Once you have executed your job, you will find the log in a *.txt file so that you can track any errors.

4. incub.AI.tor example

You can now customize the example. If you have copied the example to your home directory as shown in section 2, you can customize the job.sh file using the editor vim, for example (vim is not very user-friendly!), or first make the customization in an editor of your choice and replace it using scp (see 2.2).

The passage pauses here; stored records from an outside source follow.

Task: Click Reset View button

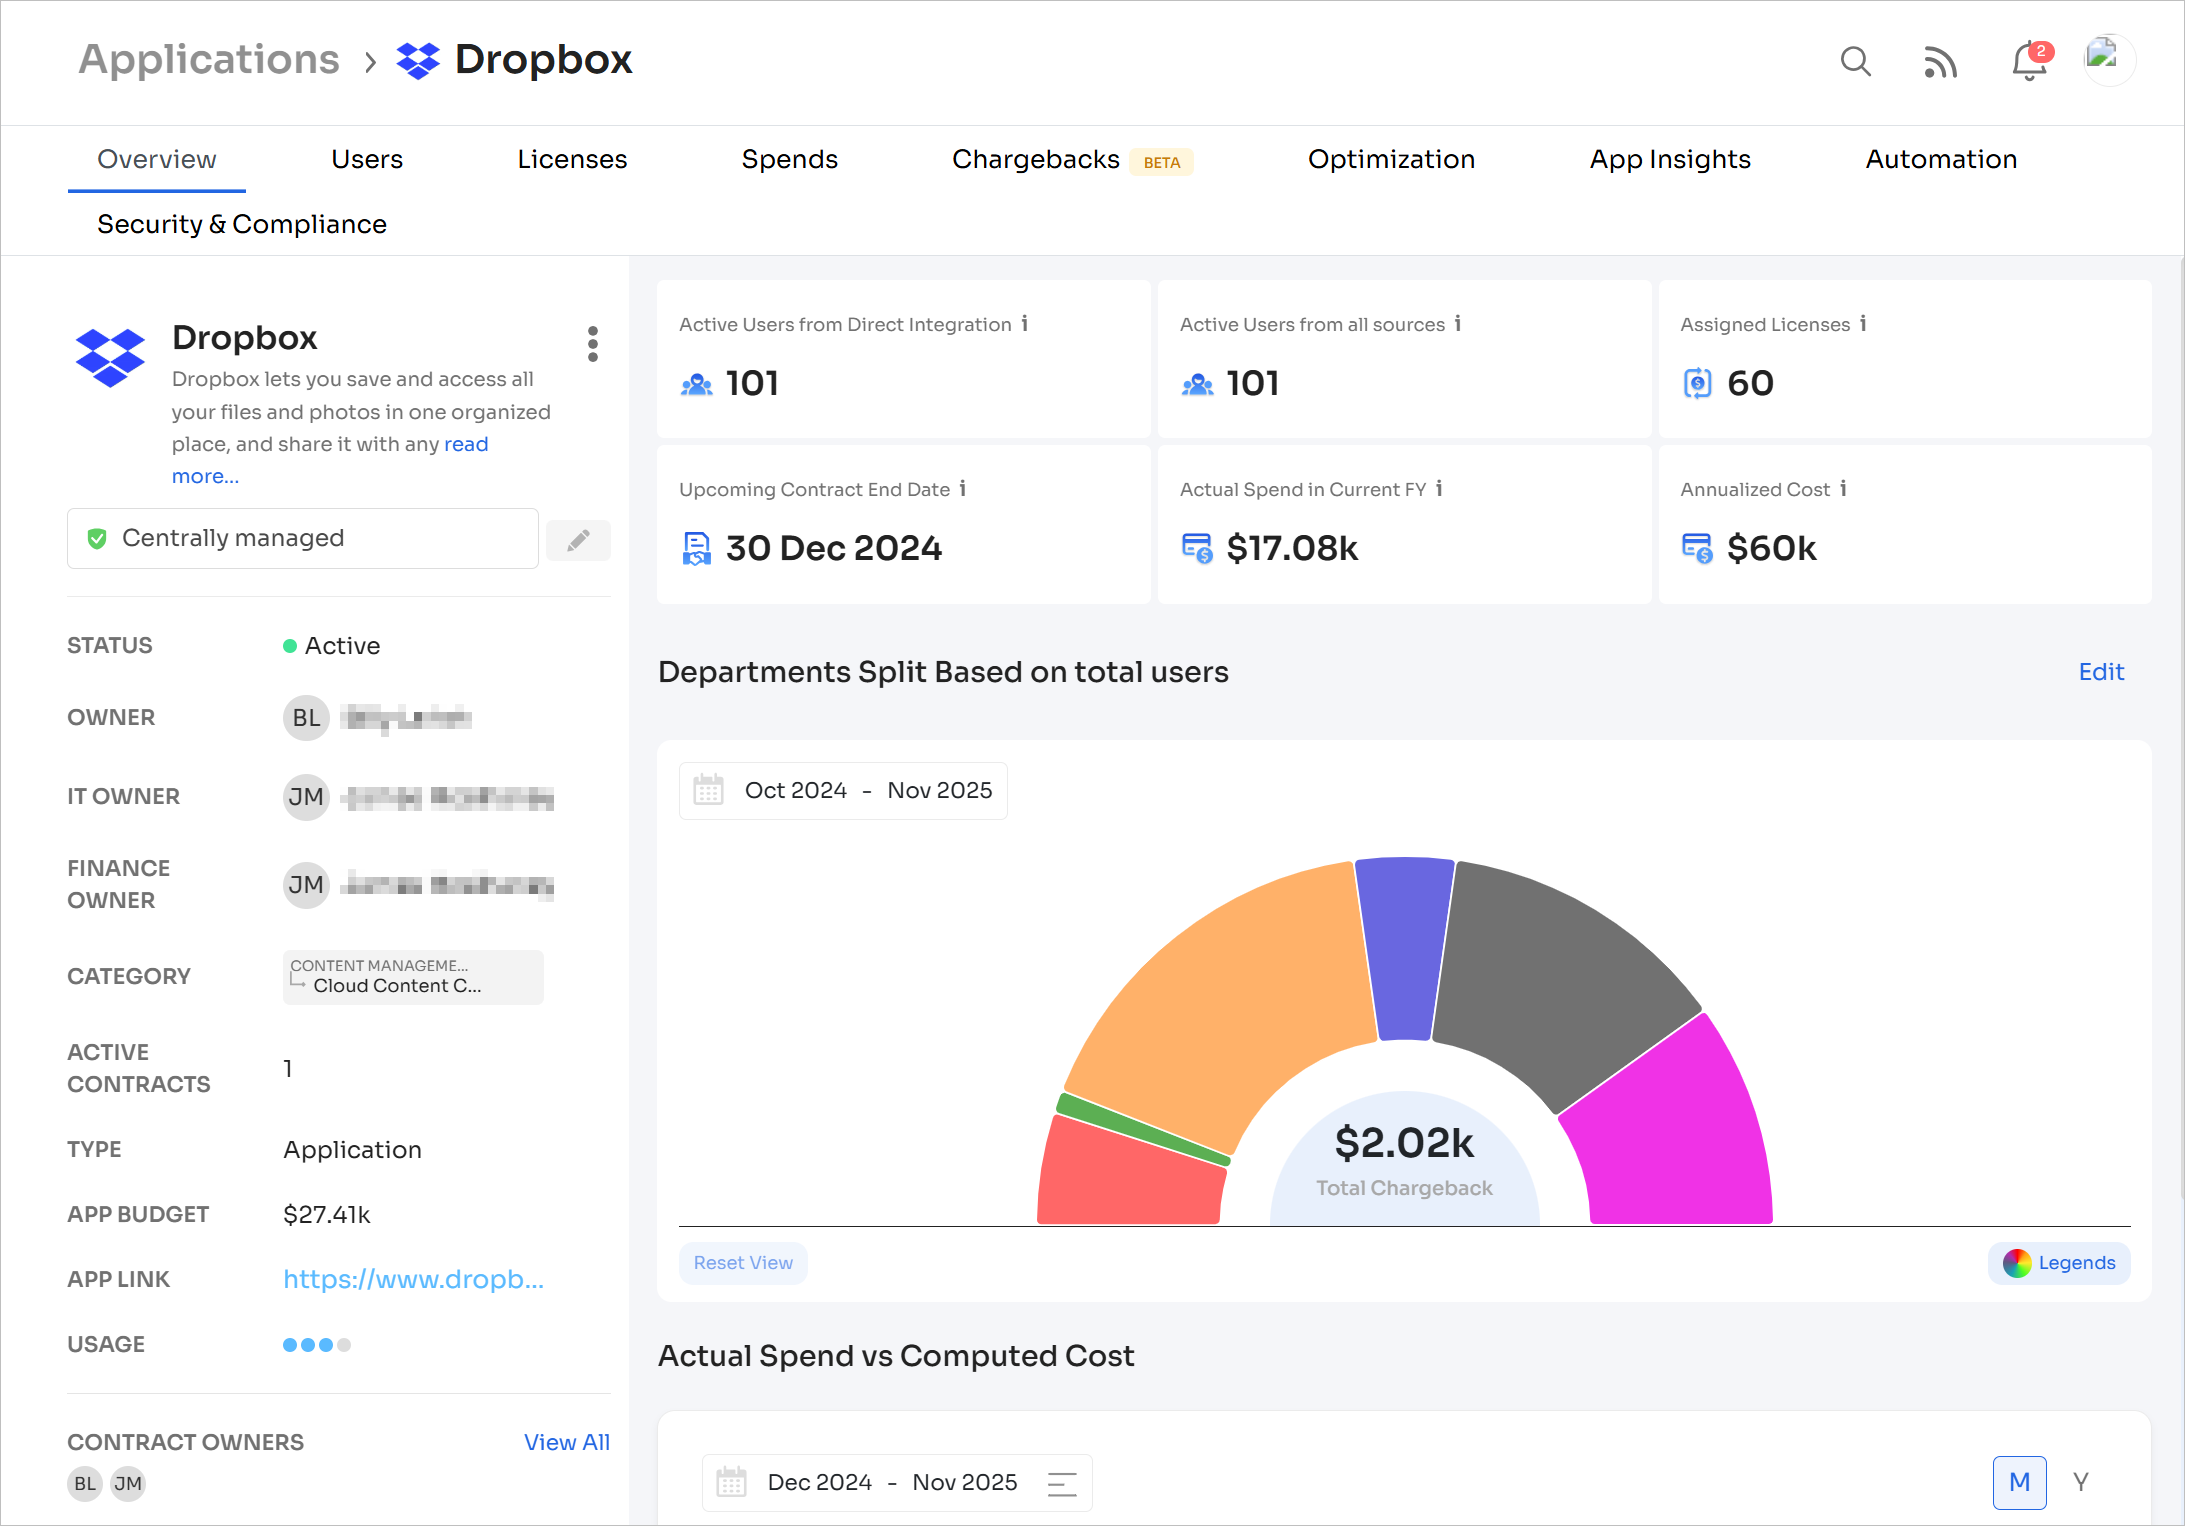Action: (743, 1263)
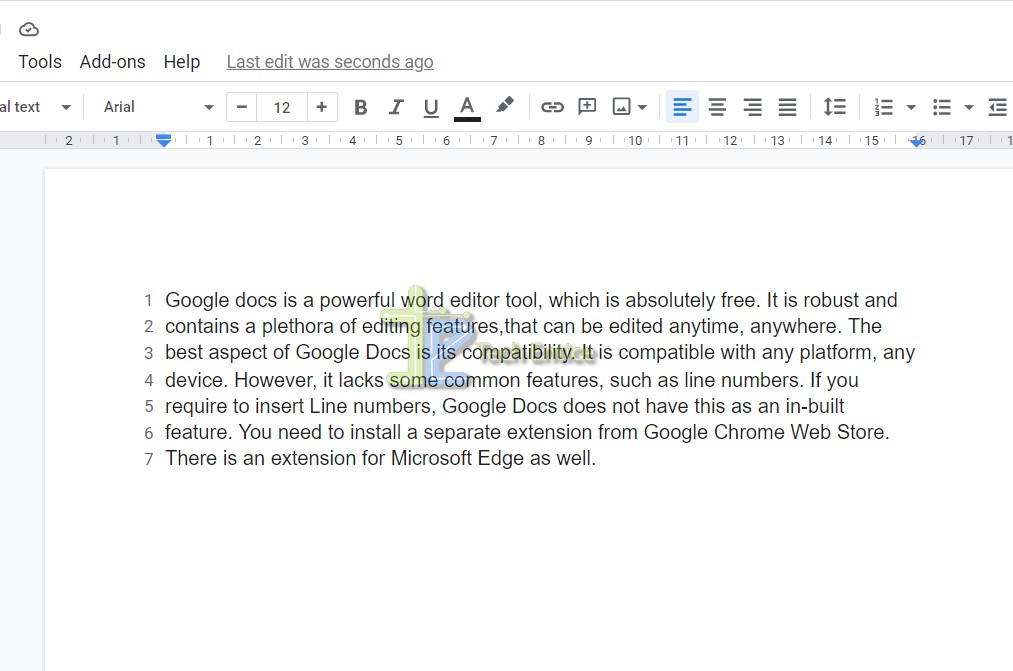Open the Tools menu
The image size is (1013, 671).
click(40, 62)
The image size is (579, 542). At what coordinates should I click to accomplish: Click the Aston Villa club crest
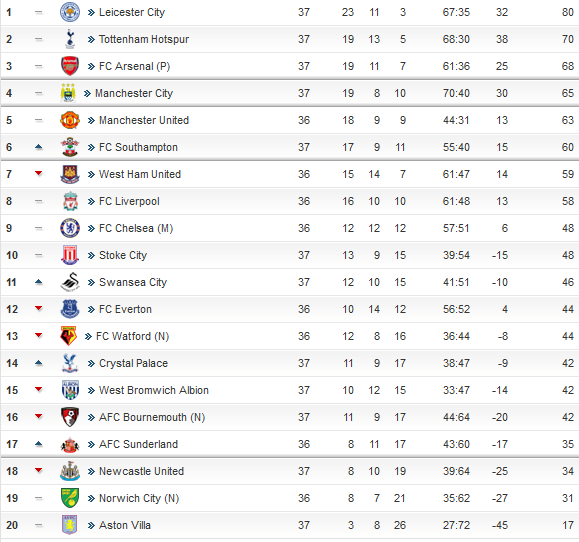[x=69, y=525]

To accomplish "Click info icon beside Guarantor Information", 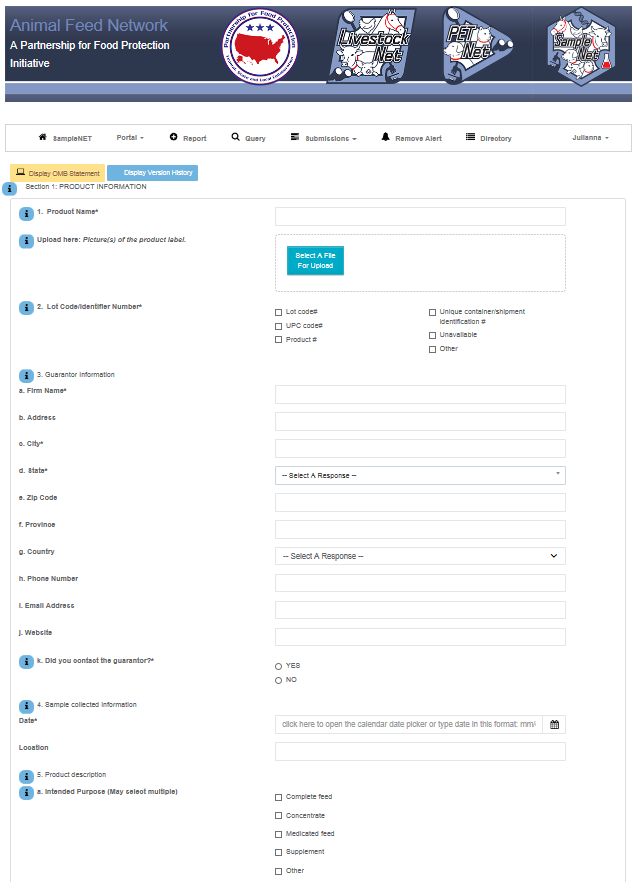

The example requires the data in your workdir directory. The data used here comes from Kaggle used car dataset. You can download this locally and then either add it to your local repository or load it directly into your working directory using scp (here the file has already been unpacked and the folder renamed to data):

Execute the following command locally on your computer:

scp -i $HOME/.ssh/id_rsa_palma -r data <username>@palma.uni-muenster.de:/scratch/tmp/<username>/

Then this folder is in the working directory and we can view it on PALMA:

cd $WORK/data

ls

All data records should now be listed. Now we should be able to copy the job and start it:

cd $WORK

cp $HOME/incubaitor/2_PALMA/2_1_PALMA/job.sh $WORK

sbatch job.sh

The job is given a jobid, which is displayed to you. With the squeue command described above, we can check whether the job is being executed. We can also look at the output in the slurm file (vim slurm-<jobid>.out). When the job is finished, you should have a folder models in the working directory, which you can download locally on your computer as follows:

scp -i $HOME/.ssh/id_rsa_palma -r <username>@palma.uni-muenster.de:/scratch/tmp/<username>/models models
scp -i $HOME/.ssh/id_rsa_palma <username>@palma.uni-muenster.de:/scratch/tmp/<username>/slurm-<jobid>.out slurm.txt

In slurm.txt you can now see the entire Python output as it would have been normally under Python (including errors).

Last but not least: Log out of PALMA again by entering the command exit on PALMA!